Given exercise
Please copy the lines of the listing below word for word, beginning with the line containing "Refresh the available" and ending after the line containing "click(92, 432)".

Record excerpts

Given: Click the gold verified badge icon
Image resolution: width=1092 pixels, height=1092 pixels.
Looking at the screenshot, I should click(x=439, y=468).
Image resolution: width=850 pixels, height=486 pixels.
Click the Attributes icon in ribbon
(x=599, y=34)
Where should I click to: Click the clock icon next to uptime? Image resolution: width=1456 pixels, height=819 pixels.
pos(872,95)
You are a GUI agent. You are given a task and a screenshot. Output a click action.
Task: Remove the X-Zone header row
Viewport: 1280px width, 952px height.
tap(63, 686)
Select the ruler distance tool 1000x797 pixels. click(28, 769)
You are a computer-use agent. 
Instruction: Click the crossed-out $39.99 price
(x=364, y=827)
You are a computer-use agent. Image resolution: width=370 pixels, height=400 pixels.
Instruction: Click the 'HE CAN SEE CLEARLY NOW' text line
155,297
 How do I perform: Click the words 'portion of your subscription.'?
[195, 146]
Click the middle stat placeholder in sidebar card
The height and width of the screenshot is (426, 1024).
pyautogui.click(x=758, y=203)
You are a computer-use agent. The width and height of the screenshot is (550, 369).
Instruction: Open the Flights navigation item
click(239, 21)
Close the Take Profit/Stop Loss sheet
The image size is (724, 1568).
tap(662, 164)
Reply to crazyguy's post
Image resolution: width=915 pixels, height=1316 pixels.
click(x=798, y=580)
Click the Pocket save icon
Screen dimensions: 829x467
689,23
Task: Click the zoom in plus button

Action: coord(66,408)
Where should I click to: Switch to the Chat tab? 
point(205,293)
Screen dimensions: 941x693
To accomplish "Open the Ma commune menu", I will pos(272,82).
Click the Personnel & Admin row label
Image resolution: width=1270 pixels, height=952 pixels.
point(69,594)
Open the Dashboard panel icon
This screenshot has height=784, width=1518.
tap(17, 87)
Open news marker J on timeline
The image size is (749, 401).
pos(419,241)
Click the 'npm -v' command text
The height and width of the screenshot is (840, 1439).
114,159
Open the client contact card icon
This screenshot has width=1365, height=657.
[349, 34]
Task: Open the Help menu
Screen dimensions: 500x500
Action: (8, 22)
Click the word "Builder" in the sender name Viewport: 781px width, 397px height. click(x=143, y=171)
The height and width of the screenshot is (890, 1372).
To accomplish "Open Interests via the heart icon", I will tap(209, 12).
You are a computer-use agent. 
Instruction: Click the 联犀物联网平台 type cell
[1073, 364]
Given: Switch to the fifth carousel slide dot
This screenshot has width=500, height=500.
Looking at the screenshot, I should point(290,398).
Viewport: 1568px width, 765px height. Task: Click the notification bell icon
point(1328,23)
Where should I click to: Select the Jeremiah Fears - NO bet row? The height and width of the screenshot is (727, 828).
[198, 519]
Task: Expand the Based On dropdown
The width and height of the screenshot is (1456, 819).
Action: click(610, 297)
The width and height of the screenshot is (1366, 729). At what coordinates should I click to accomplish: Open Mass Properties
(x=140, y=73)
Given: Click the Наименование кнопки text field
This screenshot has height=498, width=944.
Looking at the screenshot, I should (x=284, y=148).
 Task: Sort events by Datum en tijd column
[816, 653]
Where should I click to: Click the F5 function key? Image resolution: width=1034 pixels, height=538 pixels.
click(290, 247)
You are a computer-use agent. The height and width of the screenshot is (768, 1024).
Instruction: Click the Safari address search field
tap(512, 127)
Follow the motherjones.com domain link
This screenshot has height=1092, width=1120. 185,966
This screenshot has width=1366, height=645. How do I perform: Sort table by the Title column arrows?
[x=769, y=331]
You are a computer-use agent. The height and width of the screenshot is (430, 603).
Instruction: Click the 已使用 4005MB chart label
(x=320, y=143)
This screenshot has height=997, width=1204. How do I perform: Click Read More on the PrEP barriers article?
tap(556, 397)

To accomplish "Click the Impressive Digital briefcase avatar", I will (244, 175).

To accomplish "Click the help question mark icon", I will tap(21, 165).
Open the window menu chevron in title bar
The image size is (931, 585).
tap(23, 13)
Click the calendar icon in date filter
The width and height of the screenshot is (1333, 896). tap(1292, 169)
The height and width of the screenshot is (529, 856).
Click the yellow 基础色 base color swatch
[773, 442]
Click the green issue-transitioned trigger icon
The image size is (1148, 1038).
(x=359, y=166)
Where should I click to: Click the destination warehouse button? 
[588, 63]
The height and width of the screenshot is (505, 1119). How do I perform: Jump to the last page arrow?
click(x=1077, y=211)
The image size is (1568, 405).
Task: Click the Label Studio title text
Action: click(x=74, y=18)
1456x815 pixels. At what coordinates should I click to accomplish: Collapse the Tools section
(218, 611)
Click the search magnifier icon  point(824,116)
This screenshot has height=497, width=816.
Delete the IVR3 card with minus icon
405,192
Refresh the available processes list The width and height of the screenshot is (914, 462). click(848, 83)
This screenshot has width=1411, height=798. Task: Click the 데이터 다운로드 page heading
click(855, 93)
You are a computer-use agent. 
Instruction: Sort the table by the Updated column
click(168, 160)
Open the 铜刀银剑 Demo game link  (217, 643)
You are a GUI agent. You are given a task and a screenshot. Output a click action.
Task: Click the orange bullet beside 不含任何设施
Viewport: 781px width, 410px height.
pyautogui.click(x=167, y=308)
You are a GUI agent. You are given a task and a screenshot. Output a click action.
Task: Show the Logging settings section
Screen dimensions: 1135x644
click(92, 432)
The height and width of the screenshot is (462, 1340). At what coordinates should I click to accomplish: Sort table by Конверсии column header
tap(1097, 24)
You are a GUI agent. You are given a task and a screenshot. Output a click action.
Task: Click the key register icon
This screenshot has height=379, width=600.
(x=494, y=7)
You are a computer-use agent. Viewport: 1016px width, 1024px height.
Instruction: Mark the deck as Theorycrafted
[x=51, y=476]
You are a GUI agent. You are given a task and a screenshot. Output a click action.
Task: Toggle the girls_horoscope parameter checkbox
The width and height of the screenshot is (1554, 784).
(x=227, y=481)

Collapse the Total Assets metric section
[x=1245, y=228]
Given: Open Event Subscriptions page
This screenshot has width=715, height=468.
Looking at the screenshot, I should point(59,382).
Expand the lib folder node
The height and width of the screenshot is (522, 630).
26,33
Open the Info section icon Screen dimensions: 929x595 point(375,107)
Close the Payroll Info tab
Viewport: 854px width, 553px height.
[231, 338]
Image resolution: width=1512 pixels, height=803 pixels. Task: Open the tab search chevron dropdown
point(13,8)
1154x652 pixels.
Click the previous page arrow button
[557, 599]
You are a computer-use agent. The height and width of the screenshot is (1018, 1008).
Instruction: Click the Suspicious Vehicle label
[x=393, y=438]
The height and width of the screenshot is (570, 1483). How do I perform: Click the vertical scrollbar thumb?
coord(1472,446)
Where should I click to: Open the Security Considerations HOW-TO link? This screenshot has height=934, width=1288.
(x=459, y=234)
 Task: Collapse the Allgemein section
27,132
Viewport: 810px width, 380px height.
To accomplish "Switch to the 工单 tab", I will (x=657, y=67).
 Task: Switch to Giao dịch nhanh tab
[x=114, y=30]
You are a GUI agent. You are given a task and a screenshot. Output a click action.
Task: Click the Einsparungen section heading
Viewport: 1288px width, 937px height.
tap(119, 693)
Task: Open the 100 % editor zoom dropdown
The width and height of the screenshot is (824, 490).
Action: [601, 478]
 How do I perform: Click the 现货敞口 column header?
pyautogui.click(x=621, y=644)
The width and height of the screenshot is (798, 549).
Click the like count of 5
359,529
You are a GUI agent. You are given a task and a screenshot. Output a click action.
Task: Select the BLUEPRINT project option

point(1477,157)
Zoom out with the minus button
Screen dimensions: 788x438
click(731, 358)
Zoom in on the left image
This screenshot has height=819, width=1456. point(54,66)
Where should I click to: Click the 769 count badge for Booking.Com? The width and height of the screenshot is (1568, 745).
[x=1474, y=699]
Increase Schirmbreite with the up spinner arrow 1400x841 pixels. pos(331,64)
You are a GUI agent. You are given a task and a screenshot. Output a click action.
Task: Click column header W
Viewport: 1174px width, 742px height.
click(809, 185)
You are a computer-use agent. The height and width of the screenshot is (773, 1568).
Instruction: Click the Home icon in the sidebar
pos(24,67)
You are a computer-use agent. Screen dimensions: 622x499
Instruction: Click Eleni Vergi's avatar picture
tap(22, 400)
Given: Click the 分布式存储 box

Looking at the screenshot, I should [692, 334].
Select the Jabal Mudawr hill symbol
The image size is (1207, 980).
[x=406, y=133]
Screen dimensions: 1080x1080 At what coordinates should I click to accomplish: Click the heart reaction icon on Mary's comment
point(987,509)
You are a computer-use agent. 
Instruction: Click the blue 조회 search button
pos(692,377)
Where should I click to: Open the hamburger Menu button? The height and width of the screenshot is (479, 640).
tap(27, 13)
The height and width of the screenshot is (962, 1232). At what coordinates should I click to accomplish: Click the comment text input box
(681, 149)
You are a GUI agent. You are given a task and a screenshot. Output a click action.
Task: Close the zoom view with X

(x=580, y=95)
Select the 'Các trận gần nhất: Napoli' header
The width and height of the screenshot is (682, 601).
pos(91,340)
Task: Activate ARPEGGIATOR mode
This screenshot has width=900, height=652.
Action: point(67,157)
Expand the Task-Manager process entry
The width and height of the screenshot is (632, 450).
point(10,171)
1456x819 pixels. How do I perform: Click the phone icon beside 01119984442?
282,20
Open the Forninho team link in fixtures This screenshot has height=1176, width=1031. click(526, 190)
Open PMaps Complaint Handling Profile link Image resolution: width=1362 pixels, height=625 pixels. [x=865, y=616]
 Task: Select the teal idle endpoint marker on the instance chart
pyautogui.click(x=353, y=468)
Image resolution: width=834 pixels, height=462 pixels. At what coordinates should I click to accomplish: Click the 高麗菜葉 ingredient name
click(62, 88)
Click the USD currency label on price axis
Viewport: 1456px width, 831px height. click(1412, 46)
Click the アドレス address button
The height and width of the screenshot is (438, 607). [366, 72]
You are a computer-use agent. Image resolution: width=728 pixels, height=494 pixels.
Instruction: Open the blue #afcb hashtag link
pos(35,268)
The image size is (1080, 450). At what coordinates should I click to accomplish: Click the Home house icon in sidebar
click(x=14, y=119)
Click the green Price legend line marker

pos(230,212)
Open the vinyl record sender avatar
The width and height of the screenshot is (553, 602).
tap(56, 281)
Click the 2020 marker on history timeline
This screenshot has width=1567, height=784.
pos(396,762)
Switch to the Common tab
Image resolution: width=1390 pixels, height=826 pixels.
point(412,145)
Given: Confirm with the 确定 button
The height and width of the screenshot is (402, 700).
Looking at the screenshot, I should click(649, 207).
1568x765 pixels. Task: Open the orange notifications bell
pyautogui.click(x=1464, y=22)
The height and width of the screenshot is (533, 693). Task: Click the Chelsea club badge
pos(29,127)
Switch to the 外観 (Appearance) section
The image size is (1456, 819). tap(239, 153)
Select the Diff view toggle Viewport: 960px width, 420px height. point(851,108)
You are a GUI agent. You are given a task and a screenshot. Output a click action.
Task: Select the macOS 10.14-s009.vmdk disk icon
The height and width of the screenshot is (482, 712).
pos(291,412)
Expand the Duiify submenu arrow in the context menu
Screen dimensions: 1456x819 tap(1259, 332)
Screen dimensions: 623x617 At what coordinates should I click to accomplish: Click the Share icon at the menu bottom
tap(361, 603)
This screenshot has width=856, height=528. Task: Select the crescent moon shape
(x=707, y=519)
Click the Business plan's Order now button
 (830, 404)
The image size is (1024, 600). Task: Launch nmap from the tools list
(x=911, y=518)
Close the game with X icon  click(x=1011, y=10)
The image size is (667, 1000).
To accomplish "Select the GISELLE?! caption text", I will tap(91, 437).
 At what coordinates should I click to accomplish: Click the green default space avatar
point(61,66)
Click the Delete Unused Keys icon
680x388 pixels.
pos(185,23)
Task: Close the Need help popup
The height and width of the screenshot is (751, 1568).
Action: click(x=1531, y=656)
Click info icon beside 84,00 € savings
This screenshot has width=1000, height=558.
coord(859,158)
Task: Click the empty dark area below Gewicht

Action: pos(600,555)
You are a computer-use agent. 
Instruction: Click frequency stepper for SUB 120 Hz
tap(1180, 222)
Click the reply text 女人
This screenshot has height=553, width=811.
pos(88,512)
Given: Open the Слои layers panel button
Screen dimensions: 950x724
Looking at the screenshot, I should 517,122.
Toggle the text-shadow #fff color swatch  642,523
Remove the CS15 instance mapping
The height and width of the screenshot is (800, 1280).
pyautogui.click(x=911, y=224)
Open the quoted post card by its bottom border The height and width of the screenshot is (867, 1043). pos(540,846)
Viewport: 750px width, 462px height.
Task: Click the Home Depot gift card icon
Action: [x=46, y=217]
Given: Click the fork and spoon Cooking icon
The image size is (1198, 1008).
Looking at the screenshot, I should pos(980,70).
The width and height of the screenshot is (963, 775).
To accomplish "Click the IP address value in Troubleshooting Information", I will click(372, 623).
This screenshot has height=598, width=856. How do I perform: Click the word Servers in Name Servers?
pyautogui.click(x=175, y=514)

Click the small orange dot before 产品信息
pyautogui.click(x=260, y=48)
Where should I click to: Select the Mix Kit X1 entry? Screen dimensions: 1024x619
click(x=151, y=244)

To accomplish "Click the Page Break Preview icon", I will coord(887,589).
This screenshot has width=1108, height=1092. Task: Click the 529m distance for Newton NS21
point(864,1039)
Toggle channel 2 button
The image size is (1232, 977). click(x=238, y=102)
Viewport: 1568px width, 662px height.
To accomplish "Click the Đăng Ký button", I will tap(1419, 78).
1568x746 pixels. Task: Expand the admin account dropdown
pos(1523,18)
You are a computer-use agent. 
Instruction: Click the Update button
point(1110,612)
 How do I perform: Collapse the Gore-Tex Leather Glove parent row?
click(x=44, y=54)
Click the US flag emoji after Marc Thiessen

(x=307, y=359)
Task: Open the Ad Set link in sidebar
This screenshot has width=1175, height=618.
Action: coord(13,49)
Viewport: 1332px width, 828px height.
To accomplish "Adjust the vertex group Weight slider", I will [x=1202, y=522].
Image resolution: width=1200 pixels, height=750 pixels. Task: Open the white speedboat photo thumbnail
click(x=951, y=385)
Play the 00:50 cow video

Answer to the task
Refresh the available processes list The width and height of the screenshot is (914, 462). click(848, 83)
This screenshot has width=1411, height=798. Task: Click the 데이터 다운로드 page heading
click(855, 93)
You are a computer-use agent. 
Instruction: Sort the table by the Updated column
click(168, 160)
Open the 铜刀银剑 Demo game link  (217, 643)
You are a GUI agent. You are given a task and a screenshot. Output a click action.
Task: Click the orange bullet beside 不含任何设施
Viewport: 781px width, 410px height.
pyautogui.click(x=167, y=308)
You are a GUI agent. You are given a task and a screenshot. Output a click action.
Task: Show the Logging settings section
Screen dimensions: 1135x644
click(92, 432)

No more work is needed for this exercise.